### PROBLEM DESCRIPTION
Print every line exactly as it appears in the material below.
+ + + + +
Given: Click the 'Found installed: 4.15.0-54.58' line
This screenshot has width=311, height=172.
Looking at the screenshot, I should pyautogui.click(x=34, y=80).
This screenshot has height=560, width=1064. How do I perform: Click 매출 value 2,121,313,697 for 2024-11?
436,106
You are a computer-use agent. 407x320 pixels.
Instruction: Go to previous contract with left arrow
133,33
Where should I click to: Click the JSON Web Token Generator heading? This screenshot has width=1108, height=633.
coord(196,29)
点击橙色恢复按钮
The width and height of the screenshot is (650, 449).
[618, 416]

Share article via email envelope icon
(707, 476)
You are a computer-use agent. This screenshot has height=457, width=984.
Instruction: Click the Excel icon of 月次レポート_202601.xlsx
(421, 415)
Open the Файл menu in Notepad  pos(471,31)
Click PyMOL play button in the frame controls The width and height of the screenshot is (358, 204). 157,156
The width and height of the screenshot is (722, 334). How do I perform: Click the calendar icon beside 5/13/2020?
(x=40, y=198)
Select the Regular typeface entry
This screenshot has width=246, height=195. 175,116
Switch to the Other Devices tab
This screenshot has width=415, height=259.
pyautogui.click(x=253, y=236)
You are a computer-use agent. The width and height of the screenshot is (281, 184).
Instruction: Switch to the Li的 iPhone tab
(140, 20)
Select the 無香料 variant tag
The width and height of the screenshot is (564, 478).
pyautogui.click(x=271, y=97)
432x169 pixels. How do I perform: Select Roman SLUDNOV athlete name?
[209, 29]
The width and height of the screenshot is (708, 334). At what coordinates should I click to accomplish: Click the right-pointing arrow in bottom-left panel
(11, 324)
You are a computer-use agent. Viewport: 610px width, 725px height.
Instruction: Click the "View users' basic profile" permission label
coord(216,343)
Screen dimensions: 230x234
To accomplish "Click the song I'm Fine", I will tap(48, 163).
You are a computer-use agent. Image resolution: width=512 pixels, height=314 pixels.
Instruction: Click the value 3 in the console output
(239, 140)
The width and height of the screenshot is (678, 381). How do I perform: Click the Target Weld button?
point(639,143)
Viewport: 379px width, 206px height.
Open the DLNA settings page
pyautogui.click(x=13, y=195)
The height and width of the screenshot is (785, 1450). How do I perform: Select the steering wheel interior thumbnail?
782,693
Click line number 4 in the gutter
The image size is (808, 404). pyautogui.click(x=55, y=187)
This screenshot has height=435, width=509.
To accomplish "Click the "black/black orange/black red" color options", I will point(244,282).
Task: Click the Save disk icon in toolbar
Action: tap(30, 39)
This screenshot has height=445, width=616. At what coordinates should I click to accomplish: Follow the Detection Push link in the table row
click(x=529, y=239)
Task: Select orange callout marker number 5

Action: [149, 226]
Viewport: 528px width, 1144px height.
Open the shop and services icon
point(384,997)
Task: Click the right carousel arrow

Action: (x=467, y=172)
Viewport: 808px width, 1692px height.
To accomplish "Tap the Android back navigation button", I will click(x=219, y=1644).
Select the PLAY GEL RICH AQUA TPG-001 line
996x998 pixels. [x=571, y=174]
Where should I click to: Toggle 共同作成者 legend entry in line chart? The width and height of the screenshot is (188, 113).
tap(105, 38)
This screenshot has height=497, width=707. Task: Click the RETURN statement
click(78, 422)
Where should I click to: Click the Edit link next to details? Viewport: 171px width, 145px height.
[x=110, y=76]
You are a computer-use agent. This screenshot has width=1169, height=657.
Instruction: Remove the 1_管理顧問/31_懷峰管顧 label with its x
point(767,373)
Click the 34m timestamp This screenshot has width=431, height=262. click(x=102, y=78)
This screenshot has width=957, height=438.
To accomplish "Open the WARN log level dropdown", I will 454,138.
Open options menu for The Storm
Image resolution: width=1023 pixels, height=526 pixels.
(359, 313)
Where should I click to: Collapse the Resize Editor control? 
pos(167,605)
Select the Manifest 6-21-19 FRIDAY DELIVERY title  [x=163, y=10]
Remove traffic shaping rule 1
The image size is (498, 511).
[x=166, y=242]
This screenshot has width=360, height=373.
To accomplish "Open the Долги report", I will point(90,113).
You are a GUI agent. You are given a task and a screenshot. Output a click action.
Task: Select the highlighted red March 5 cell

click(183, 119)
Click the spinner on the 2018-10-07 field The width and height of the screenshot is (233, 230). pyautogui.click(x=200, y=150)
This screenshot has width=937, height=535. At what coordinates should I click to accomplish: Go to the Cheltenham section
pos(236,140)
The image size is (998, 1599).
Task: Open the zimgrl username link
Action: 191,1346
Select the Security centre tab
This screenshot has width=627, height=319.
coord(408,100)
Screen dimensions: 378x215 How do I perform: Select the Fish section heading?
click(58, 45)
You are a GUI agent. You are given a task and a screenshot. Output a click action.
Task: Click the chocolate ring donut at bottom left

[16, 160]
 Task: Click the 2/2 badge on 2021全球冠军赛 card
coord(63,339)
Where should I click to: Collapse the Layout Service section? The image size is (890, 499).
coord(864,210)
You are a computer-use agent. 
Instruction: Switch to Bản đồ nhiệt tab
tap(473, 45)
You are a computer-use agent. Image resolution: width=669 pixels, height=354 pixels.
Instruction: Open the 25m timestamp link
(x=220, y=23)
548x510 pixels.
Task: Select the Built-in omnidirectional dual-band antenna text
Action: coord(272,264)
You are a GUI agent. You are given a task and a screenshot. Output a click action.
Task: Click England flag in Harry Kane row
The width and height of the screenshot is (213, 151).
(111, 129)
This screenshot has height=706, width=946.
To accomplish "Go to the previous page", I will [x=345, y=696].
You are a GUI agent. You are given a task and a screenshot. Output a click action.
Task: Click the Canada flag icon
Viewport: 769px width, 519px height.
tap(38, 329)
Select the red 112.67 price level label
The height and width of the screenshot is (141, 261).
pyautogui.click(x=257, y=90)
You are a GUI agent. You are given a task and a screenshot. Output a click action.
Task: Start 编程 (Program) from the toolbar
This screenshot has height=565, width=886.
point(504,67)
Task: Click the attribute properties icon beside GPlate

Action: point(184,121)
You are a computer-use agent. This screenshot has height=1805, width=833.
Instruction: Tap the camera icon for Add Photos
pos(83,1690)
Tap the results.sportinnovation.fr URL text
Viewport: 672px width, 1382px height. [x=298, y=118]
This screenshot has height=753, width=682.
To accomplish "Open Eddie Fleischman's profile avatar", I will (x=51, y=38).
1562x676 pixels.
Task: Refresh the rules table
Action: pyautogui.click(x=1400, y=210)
+ + + + +
### WORKED SOLUTION
Given: Click the 'Found installed: 4.15.0-54.58' line
This screenshot has width=311, height=172.
Looking at the screenshot, I should pyautogui.click(x=34, y=80).
This screenshot has height=560, width=1064. How do I perform: Click 매출 value 2,121,313,697 for 2024-11?
436,106
You are a computer-use agent. 407x320 pixels.
Instruction: Go to previous contract with left arrow
133,33
Where should I click to: Click the JSON Web Token Generator heading? This screenshot has width=1108, height=633.
coord(196,29)
点击橙色恢复按钮
The width and height of the screenshot is (650, 449).
[618, 416]

Share article via email envelope icon
(707, 476)
You are a computer-use agent. This screenshot has height=457, width=984.
Instruction: Click the Excel icon of 月次レポート_202601.xlsx
(421, 415)
Open the Файл menu in Notepad  pos(471,31)
Click PyMOL play button in the frame controls The width and height of the screenshot is (358, 204). 157,156
The width and height of the screenshot is (722, 334). How do I perform: Click the calendar icon beside 5/13/2020?
(x=40, y=198)
Select the Regular typeface entry
This screenshot has width=246, height=195. 175,116
Switch to the Other Devices tab
This screenshot has width=415, height=259.
pyautogui.click(x=253, y=236)
You are a computer-use agent. The width and height of the screenshot is (281, 184).
Instruction: Switch to the Li的 iPhone tab
(140, 20)
Select the 無香料 variant tag
The width and height of the screenshot is (564, 478).
pyautogui.click(x=271, y=97)
432x169 pixels. How do I perform: Select Roman SLUDNOV athlete name?
[209, 29]
The width and height of the screenshot is (708, 334). At what coordinates should I click to accomplish: Click the right-pointing arrow in bottom-left panel
(11, 324)
You are a computer-use agent. Viewport: 610px width, 725px height.
Instruction: Click the "View users' basic profile" permission label
coord(216,343)
Screen dimensions: 230x234
To accomplish "Click the song I'm Fine", I will tap(48, 163).
You are a computer-use agent. Image resolution: width=512 pixels, height=314 pixels.
Instruction: Click the value 3 in the console output
(239, 140)
The width and height of the screenshot is (678, 381). How do I perform: Click the Target Weld button?
point(639,143)
Viewport: 379px width, 206px height.
Open the DLNA settings page
pyautogui.click(x=13, y=195)
The height and width of the screenshot is (785, 1450). How do I perform: Select the steering wheel interior thumbnail?
782,693
Click line number 4 in the gutter
The image size is (808, 404). pyautogui.click(x=55, y=187)
This screenshot has height=435, width=509.
To accomplish "Click the "black/black orange/black red" color options", I will point(244,282).
Task: Click the Save disk icon in toolbar
Action: tap(30, 39)
This screenshot has height=445, width=616. At what coordinates should I click to accomplish: Follow the Detection Push link in the table row
click(x=529, y=239)
Task: Select orange callout marker number 5

Action: [149, 226]
Viewport: 528px width, 1144px height.
Open the shop and services icon
point(384,997)
Task: Click the right carousel arrow

Action: (x=467, y=172)
Viewport: 808px width, 1692px height.
To accomplish "Tap the Android back navigation button", I will click(x=219, y=1644).
Select the PLAY GEL RICH AQUA TPG-001 line
996x998 pixels. [x=571, y=174]
Where should I click to: Toggle 共同作成者 legend entry in line chart? The width and height of the screenshot is (188, 113).
tap(105, 38)
This screenshot has height=497, width=707. Task: Click the RETURN statement
click(78, 422)
Where should I click to: Click the Edit link next to details? Viewport: 171px width, 145px height.
[x=110, y=76]
You are a computer-use agent. This screenshot has width=1169, height=657.
Instruction: Remove the 1_管理顧問/31_懷峰管顧 label with its x
point(767,373)
Click the 34m timestamp This screenshot has width=431, height=262. click(x=102, y=78)
This screenshot has width=957, height=438.
To accomplish "Open the WARN log level dropdown", I will 454,138.
Open options menu for The Storm
Image resolution: width=1023 pixels, height=526 pixels.
(359, 313)
Where should I click to: Collapse the Resize Editor control? 
pos(167,605)
Select the Manifest 6-21-19 FRIDAY DELIVERY title  [x=163, y=10]
Remove traffic shaping rule 1
The image size is (498, 511).
[x=166, y=242]
This screenshot has width=360, height=373.
To accomplish "Open the Долги report", I will point(90,113).
You are a GUI agent. You are given a task and a screenshot. Output a click action.
Task: Select the highlighted red March 5 cell

click(183, 119)
Click the spinner on the 2018-10-07 field The width and height of the screenshot is (233, 230). pyautogui.click(x=200, y=150)
This screenshot has width=937, height=535. At what coordinates should I click to accomplish: Go to the Cheltenham section
pos(236,140)
The image size is (998, 1599).
Task: Open the zimgrl username link
Action: 191,1346
Select the Security centre tab
This screenshot has width=627, height=319.
coord(408,100)
Screen dimensions: 378x215 How do I perform: Select the Fish section heading?
click(58, 45)
You are a GUI agent. You are given a task and a screenshot. Output a click action.
Task: Click the chocolate ring donut at bottom left

[16, 160]
 Task: Click the 2/2 badge on 2021全球冠军赛 card
coord(63,339)
Where should I click to: Collapse the Layout Service section? The image size is (890, 499).
coord(864,210)
You are a computer-use agent. 
Instruction: Switch to Bản đồ nhiệt tab
tap(473, 45)
You are a computer-use agent. Image resolution: width=669 pixels, height=354 pixels.
Instruction: Open the 25m timestamp link
(x=220, y=23)
548x510 pixels.
Task: Select the Built-in omnidirectional dual-band antenna text
Action: coord(272,264)
You are a GUI agent. You are given a task and a screenshot. Output a click action.
Task: Click England flag in Harry Kane row
The width and height of the screenshot is (213, 151).
(111, 129)
This screenshot has height=706, width=946.
To accomplish "Go to the previous page", I will [x=345, y=696].
You are a GUI agent. You are given a task and a screenshot. Output a click action.
Task: Click the Canada flag icon
Viewport: 769px width, 519px height.
tap(38, 329)
Select the red 112.67 price level label
The height and width of the screenshot is (141, 261).
pyautogui.click(x=257, y=90)
You are a GUI agent. You are given a task and a screenshot. Output a click action.
Task: Start 编程 (Program) from the toolbar
This screenshot has height=565, width=886.
point(504,67)
Task: Click the attribute properties icon beside GPlate

Action: point(184,121)
You are a computer-use agent. This screenshot has height=1805, width=833.
Instruction: Tap the camera icon for Add Photos
pos(83,1690)
Tap the results.sportinnovation.fr URL text
Viewport: 672px width, 1382px height. [x=298, y=118]
This screenshot has height=753, width=682.
To accomplish "Open Eddie Fleischman's profile avatar", I will (x=51, y=38).
1562x676 pixels.
Task: Refresh the rules table
Action: pyautogui.click(x=1400, y=210)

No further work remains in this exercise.